If you have a somewhat weaker record, there are lots of good graduate programs
out there, but you need to shop more carefully for schools that have well-known
advisors or have recently been investing a lot in graduate students. Some
middle-ranked schools (like recently Pennsylvania State) aggressively recruit
prospective students and have placed graduating PhD students in top 5 schools by
investing heavily in the students. You need to do a lot of homework, and
talk to lots of faculty about good places to apply. Information about good
places to go is likely to be dispersed.
Don't overlook the small but prestigious PhD programs at business schools:
Stanford GSB has a placement record that rivals the top economics departments,
and Harvard and Northwestern also have programs worth looking into. These
programs typically offer more individual attention and have more generous
The applicant pool seems to be getting more sophisticated and well prepared all
the time, so if you have something like a more "typical" undergraduate
background (undergraduate major, a couple of math classes, a thesis, mostly As),
you need to cast a fairly wide net. If you have more than a couple of B's
you need to cast wider still.
Visits and Contacts at Graduate Schools
- With rare exceptions, you SHOULD NOT initiate contact with faculty members
at schools you are applying to before the admissions decisions. You will
seem like a pest and like someone who doesn't understand the system.
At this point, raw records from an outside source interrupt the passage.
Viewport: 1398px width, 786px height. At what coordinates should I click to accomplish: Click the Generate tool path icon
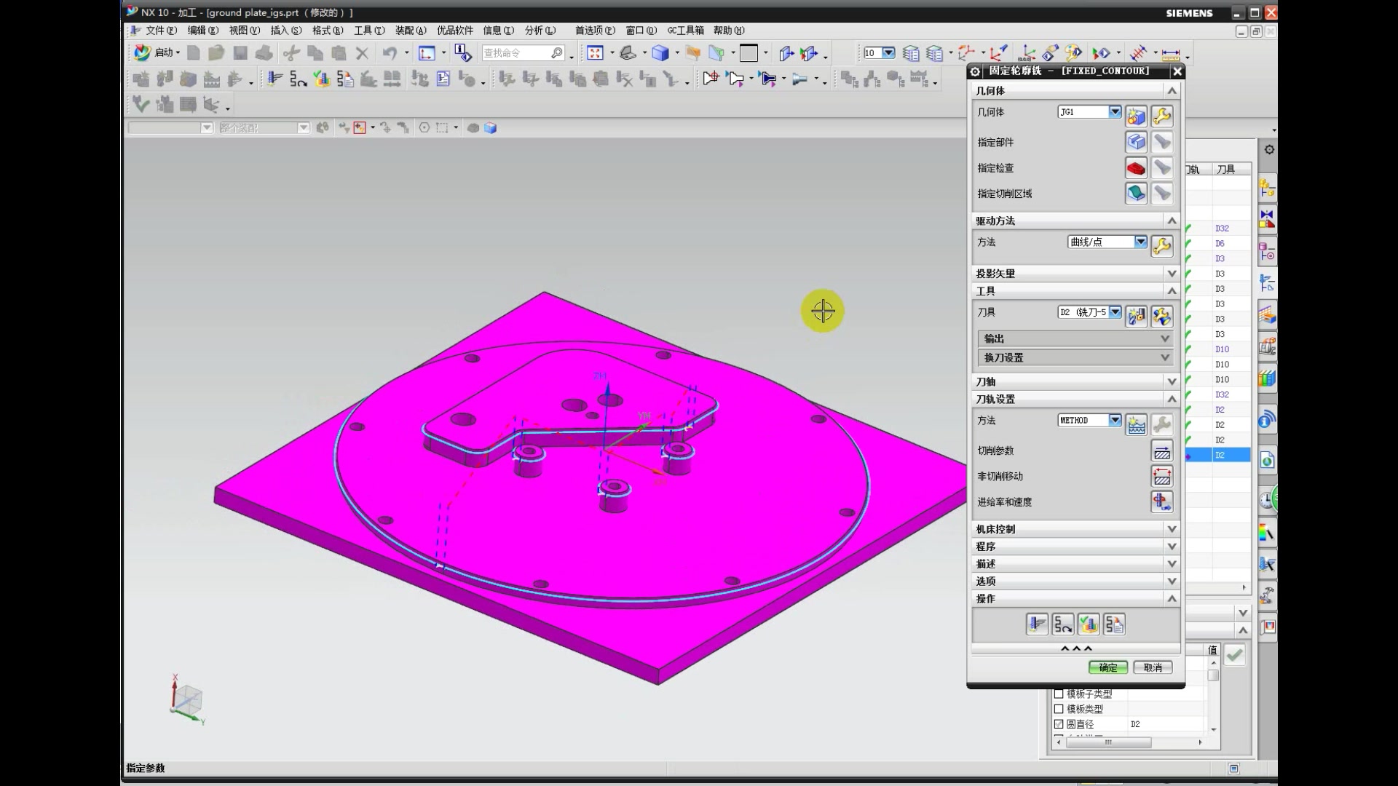pyautogui.click(x=1037, y=624)
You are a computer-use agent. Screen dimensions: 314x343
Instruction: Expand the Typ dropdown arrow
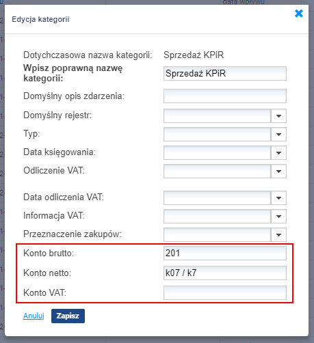(x=278, y=135)
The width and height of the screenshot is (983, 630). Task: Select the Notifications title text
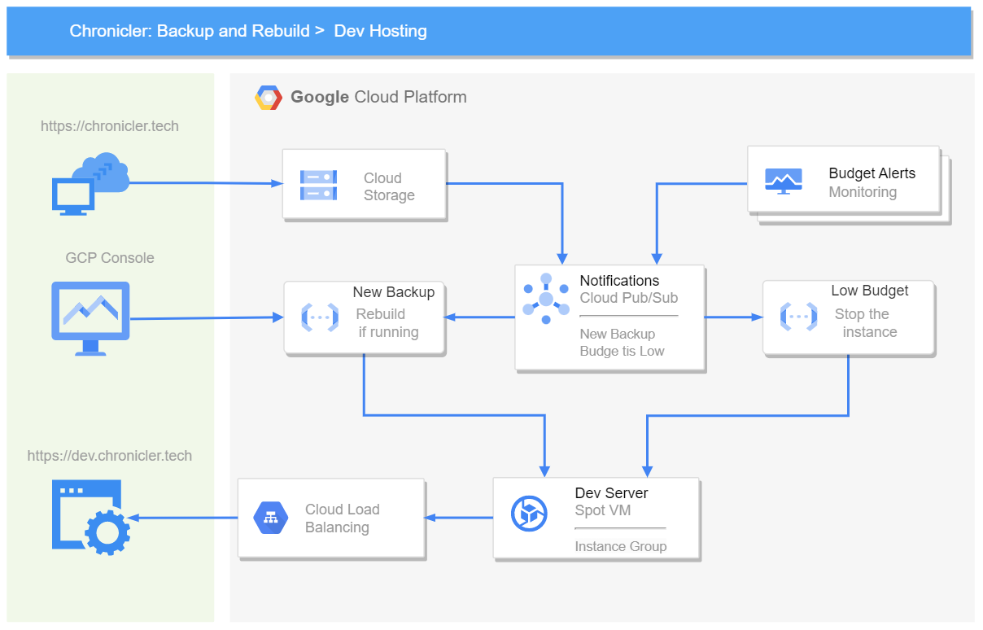pyautogui.click(x=619, y=281)
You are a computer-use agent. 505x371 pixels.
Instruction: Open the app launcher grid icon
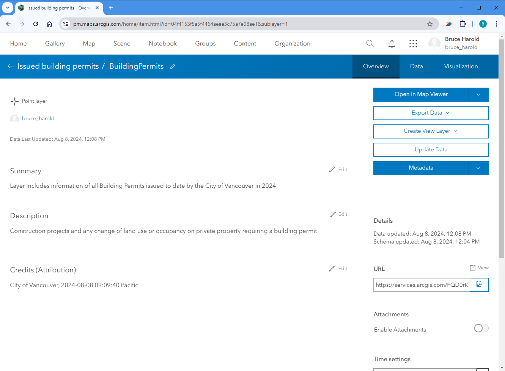tap(413, 43)
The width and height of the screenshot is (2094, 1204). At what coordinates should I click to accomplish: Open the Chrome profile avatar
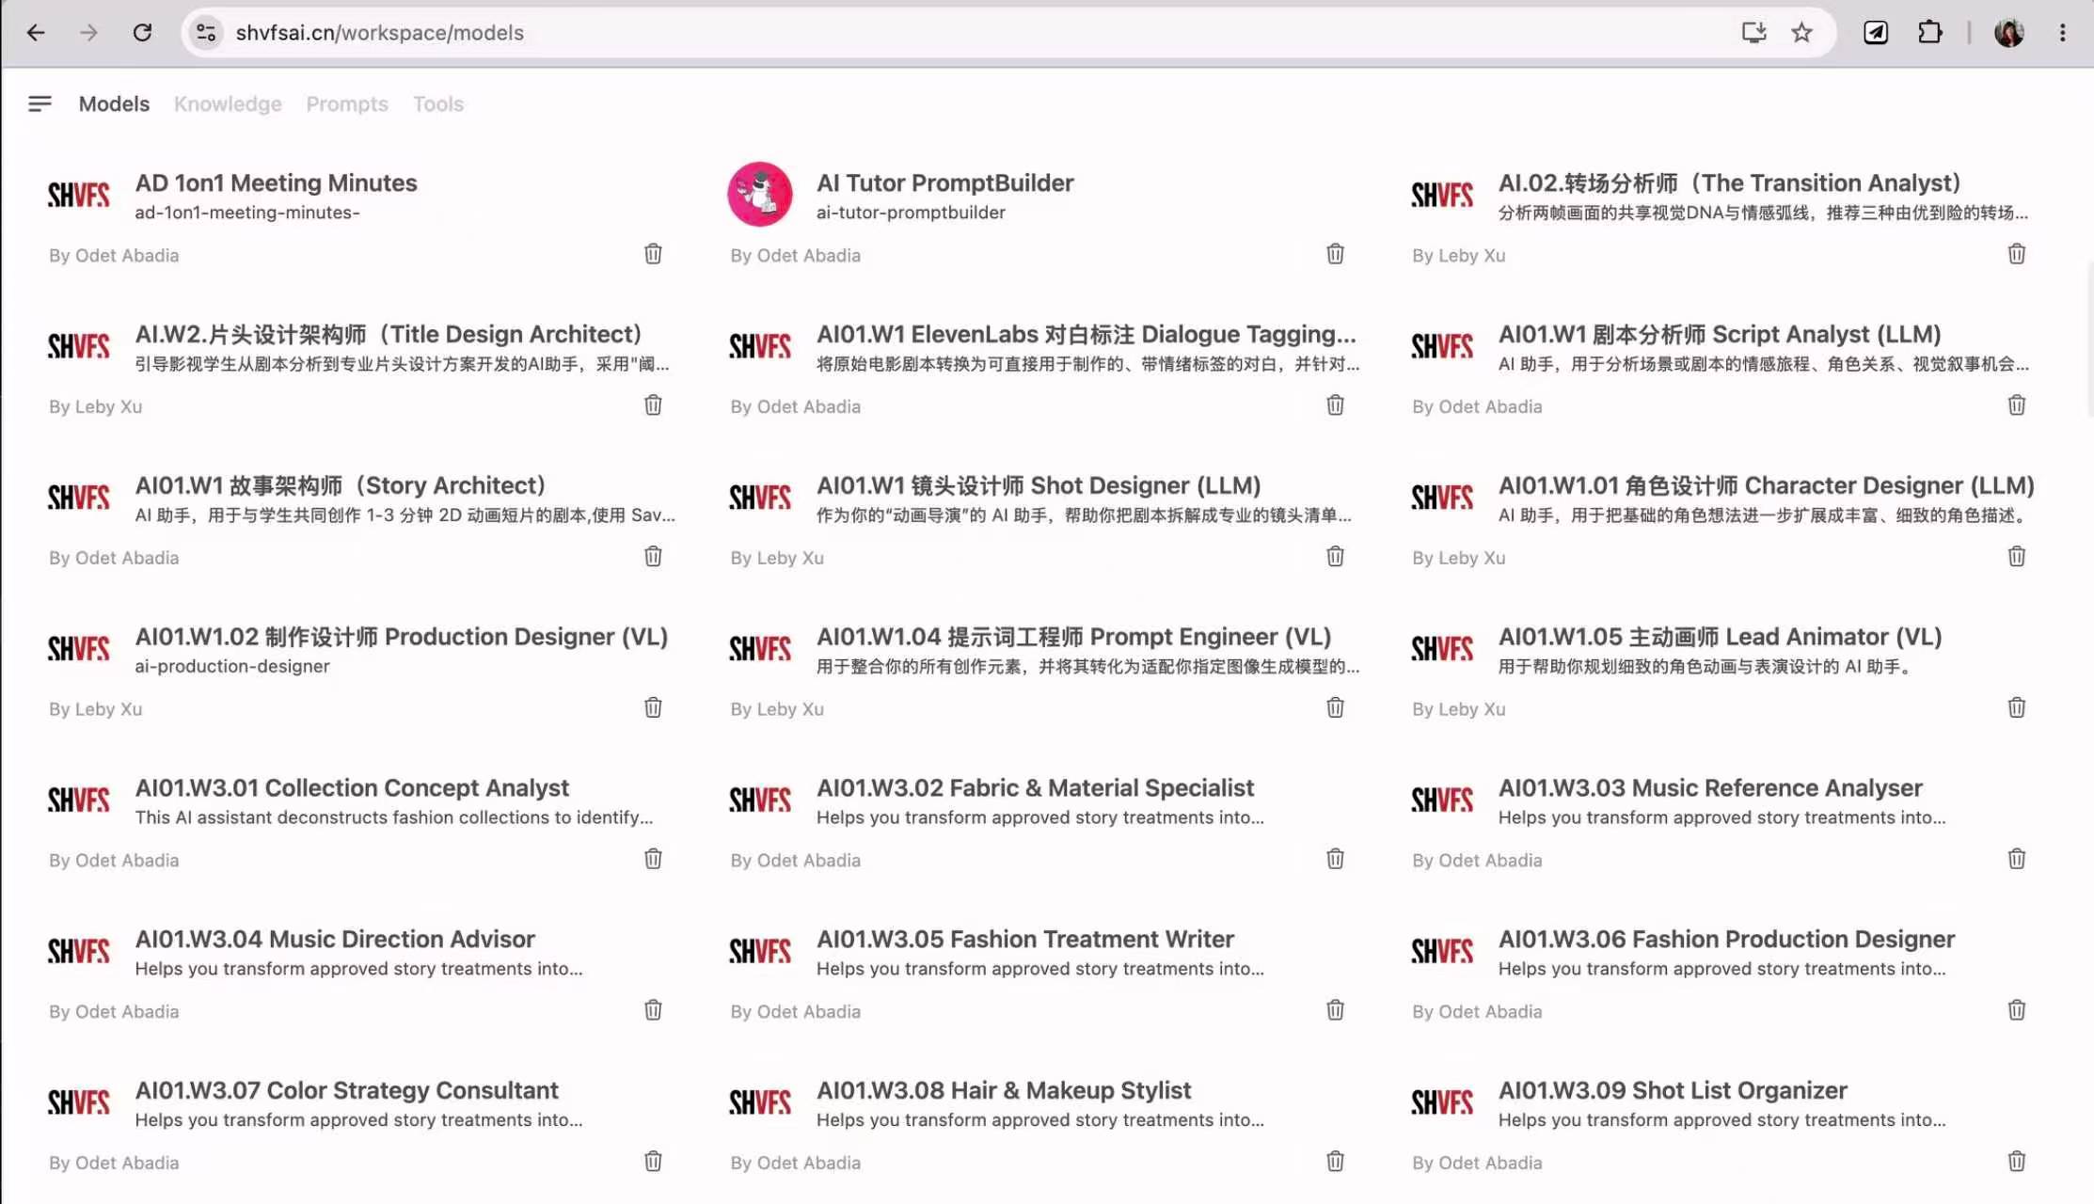point(2008,33)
After you are admitted there will be plenty of opportunities to meet faculty.
If you feel like you have an exceptional case for contacting a faculty member
at another school, seek the advice of your advisor first.
- After admission you should visit your top choices if at all possible.
You will learn an enormous amount then, swamping what you have managed to
figure out before then.
- Talk to the students to learn how often they meet with their advisors, who
is really accessible, and how the morale is among students. Some faculty
do a lot of aggressive recruiting but don't spend a lot of time with their
students later. The current students can tell you how advising really
- Anyone who tells you that one department is best for every student is not
being very thoughtful. You need to determine whether a department feels
right to you, and whether you feel like there are a set of potential advisors
for you. Your advisor will have enormous power over your life. You
need to be comfortable. Different departments have different strengths,
cultures, and styles. Some fields within departments have very strong
subcultures and impressive placement records. Learn about those.
- Find out about the placement records of the programs. Don't just find out
about the top 5 students--find out about how number 10 or 15 in a class did,
and whether they were happy.
Even if you are quite certain you will be a star, it's possible you
won't be the very best, and even if you are, it will be a lot more fun if your
classmates aren't unemployed, despondent and neglected.
- Don't get too caught up in overall stereotypes. Faculty and students all
get very enthusiastic about grad student recruiting and tend to over-emphasize
differences among programs. There are many more similarities than
differences across top programs, and every department has fields with very
different advising styles. In the end you need to find two or three
advisors and a couple of good student buddies. A department with more
outstanding faculty and students makes it more likely you will find your
matches, but the subculture of your friends and advisors is far more salient
to your life than the overall department.